● **What is required**
Every line from the one containing "[Open Range Custom Builders LinkedIn]" to the end of the records below must be copied exactly, and no pictures may be included.

=== Begin Enclosure ===

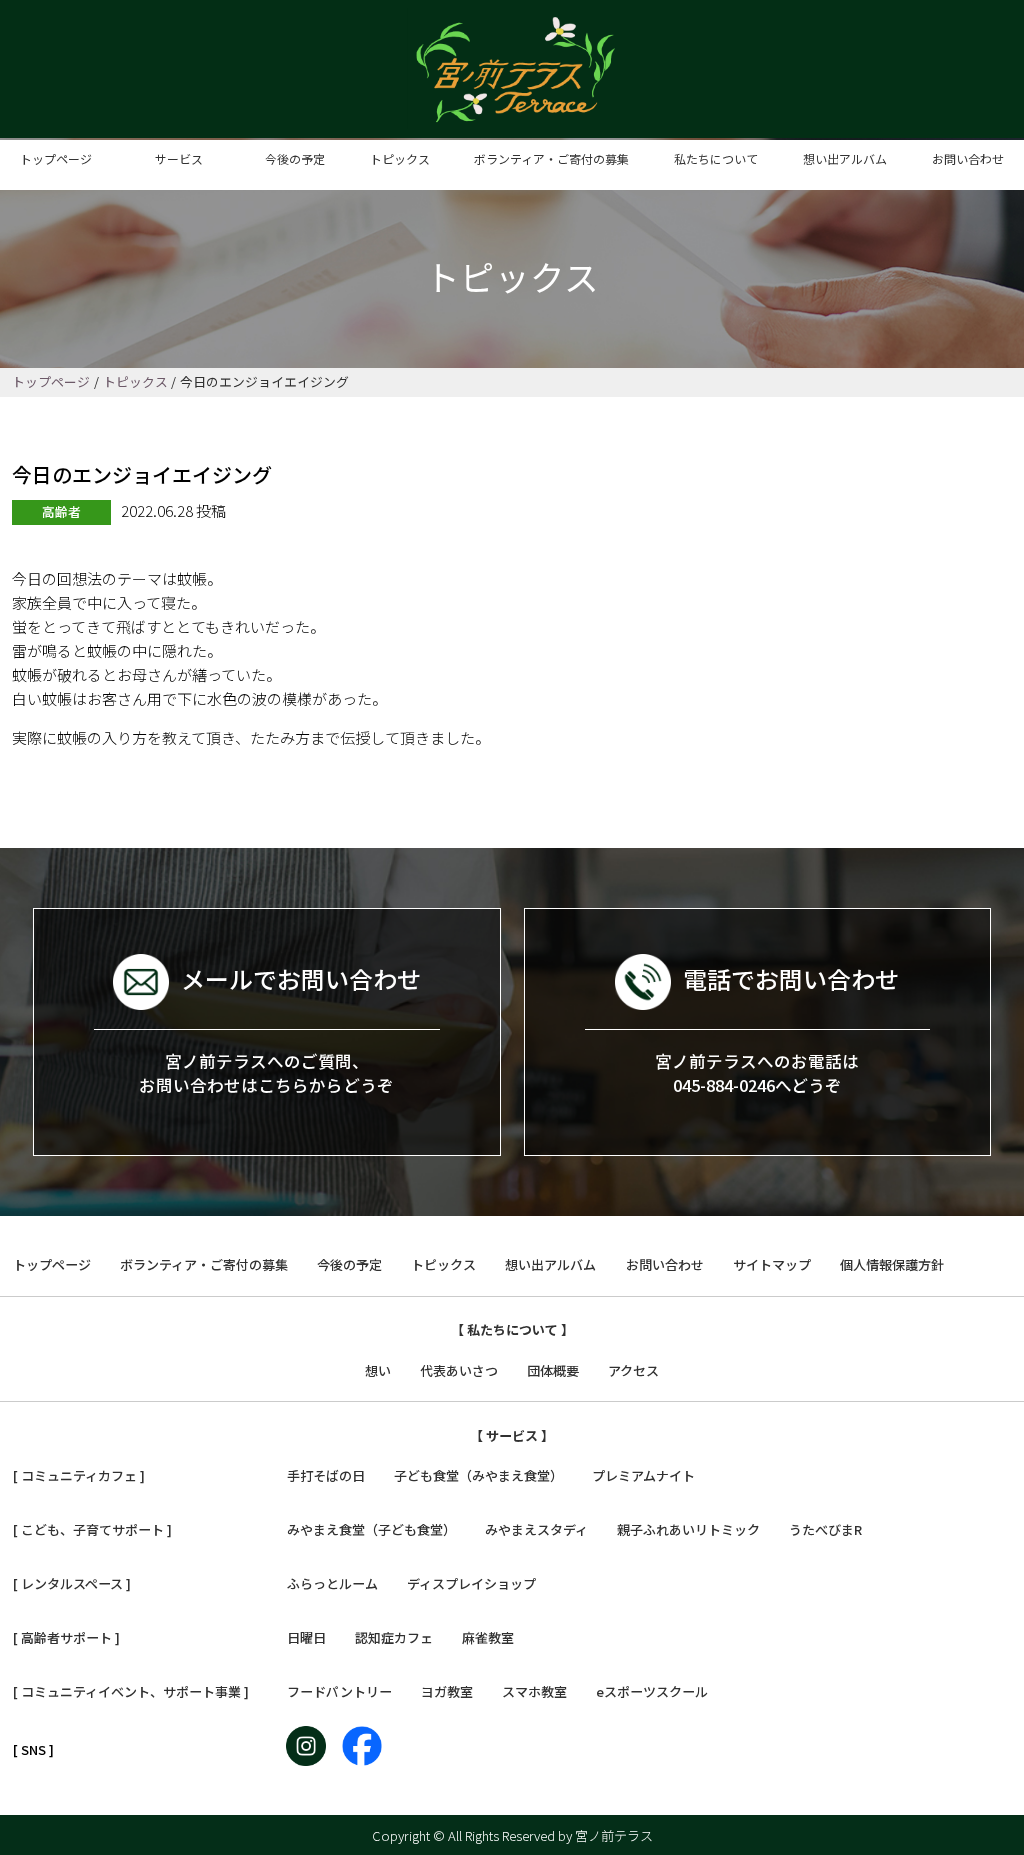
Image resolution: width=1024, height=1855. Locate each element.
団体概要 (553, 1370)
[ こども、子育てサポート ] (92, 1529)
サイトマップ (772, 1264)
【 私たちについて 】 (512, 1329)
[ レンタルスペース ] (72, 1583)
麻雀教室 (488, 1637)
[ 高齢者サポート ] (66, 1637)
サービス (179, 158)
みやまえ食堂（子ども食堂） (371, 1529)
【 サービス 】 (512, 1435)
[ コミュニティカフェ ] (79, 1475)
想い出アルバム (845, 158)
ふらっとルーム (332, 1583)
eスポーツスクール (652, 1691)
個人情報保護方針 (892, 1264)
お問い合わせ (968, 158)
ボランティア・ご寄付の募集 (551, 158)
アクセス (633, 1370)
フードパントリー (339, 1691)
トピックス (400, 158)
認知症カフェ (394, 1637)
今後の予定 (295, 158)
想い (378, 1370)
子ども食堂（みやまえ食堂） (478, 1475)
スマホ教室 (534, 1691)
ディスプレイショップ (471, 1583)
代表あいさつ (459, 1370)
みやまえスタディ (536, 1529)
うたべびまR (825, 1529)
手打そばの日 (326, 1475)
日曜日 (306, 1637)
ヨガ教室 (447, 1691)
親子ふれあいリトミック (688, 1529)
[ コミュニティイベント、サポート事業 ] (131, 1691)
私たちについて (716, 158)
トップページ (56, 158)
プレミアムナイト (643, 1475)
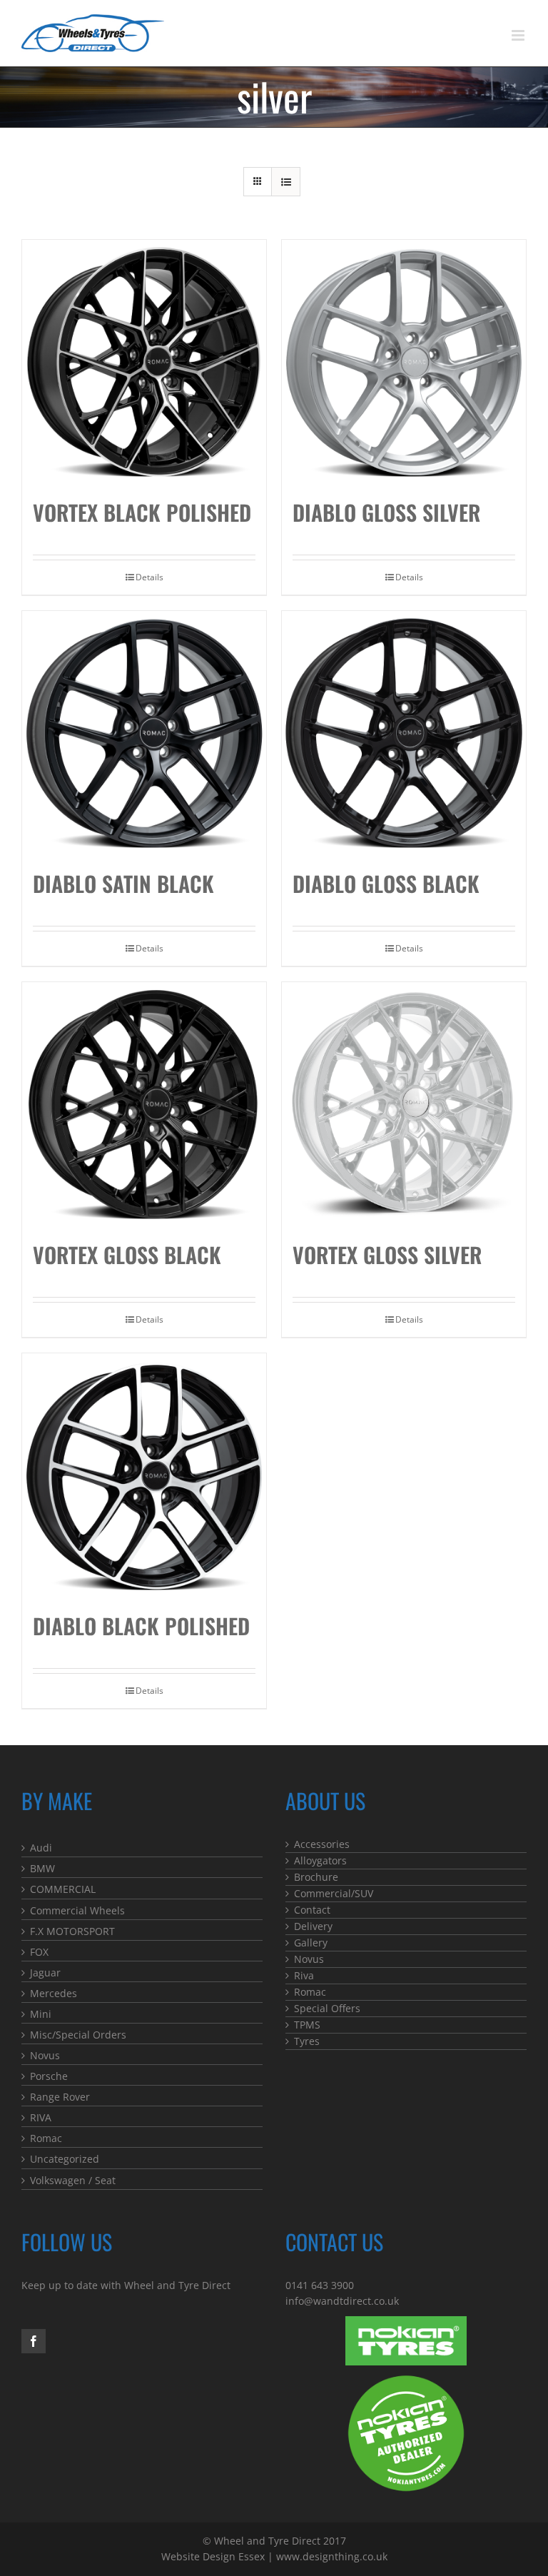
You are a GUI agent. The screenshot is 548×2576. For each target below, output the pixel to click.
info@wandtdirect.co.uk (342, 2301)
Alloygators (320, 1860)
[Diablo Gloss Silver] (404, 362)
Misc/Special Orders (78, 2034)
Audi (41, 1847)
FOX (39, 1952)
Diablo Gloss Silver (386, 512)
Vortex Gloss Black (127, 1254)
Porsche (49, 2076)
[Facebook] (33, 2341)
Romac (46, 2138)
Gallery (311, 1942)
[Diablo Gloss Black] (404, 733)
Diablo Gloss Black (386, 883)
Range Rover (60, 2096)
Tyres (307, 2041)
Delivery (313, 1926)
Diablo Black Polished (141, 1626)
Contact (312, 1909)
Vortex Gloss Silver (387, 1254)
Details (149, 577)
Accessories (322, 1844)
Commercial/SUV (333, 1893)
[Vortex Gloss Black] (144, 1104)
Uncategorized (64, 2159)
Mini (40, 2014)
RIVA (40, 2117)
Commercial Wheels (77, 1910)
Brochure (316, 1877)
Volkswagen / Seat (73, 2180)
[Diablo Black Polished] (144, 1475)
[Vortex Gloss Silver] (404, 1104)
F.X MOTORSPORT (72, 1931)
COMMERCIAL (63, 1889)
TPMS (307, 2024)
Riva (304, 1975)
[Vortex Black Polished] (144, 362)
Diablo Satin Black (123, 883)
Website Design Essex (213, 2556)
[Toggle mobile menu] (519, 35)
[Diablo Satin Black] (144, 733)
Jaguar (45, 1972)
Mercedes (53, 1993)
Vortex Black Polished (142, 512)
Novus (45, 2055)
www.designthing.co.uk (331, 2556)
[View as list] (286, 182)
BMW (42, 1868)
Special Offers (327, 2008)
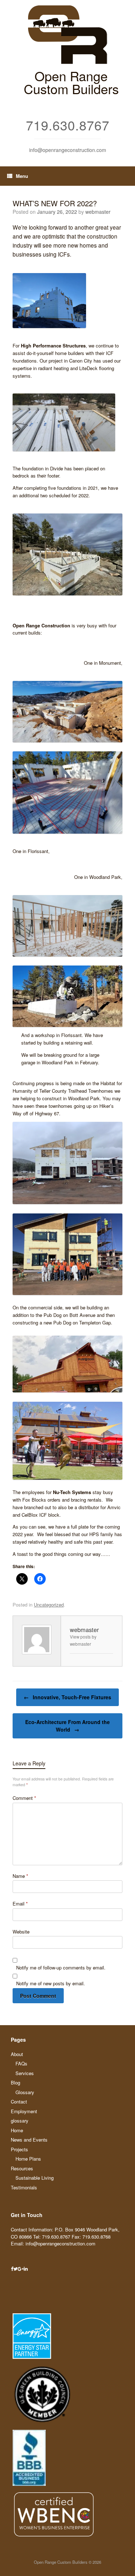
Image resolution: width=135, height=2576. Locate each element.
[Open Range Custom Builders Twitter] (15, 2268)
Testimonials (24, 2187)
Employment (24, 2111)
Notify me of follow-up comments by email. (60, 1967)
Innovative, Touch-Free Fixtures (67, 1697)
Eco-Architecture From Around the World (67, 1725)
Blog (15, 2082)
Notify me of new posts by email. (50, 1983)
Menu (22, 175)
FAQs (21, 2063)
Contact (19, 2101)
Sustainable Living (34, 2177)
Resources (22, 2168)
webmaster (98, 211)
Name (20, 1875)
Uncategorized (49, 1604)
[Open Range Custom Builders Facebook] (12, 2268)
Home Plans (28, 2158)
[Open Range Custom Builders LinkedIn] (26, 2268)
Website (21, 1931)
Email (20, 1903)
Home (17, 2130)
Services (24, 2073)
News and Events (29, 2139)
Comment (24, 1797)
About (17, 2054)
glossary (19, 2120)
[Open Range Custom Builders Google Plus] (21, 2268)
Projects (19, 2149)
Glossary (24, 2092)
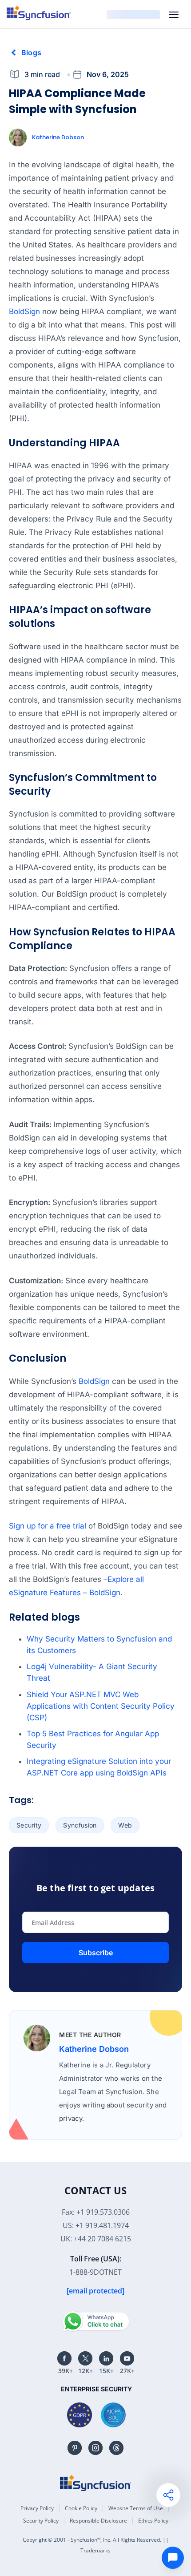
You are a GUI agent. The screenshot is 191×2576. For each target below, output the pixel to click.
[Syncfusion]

=== End Enclosure ===

● **Task response**
[Open Range Custom Builders LinkedIn] (26, 2268)
Website (21, 1931)
Email (20, 1903)
Home (17, 2130)
Services (24, 2073)
News and Events (29, 2139)
Comment (24, 1797)
About (17, 2054)
glossary (19, 2120)
[Open Range Custom Builders Google Plus] (21, 2268)
Projects (19, 2149)
Glossary (24, 2092)
You are a GUI agent. The screenshot is 191×2576. For each target below, output the pixel to click.
[Syncfusion]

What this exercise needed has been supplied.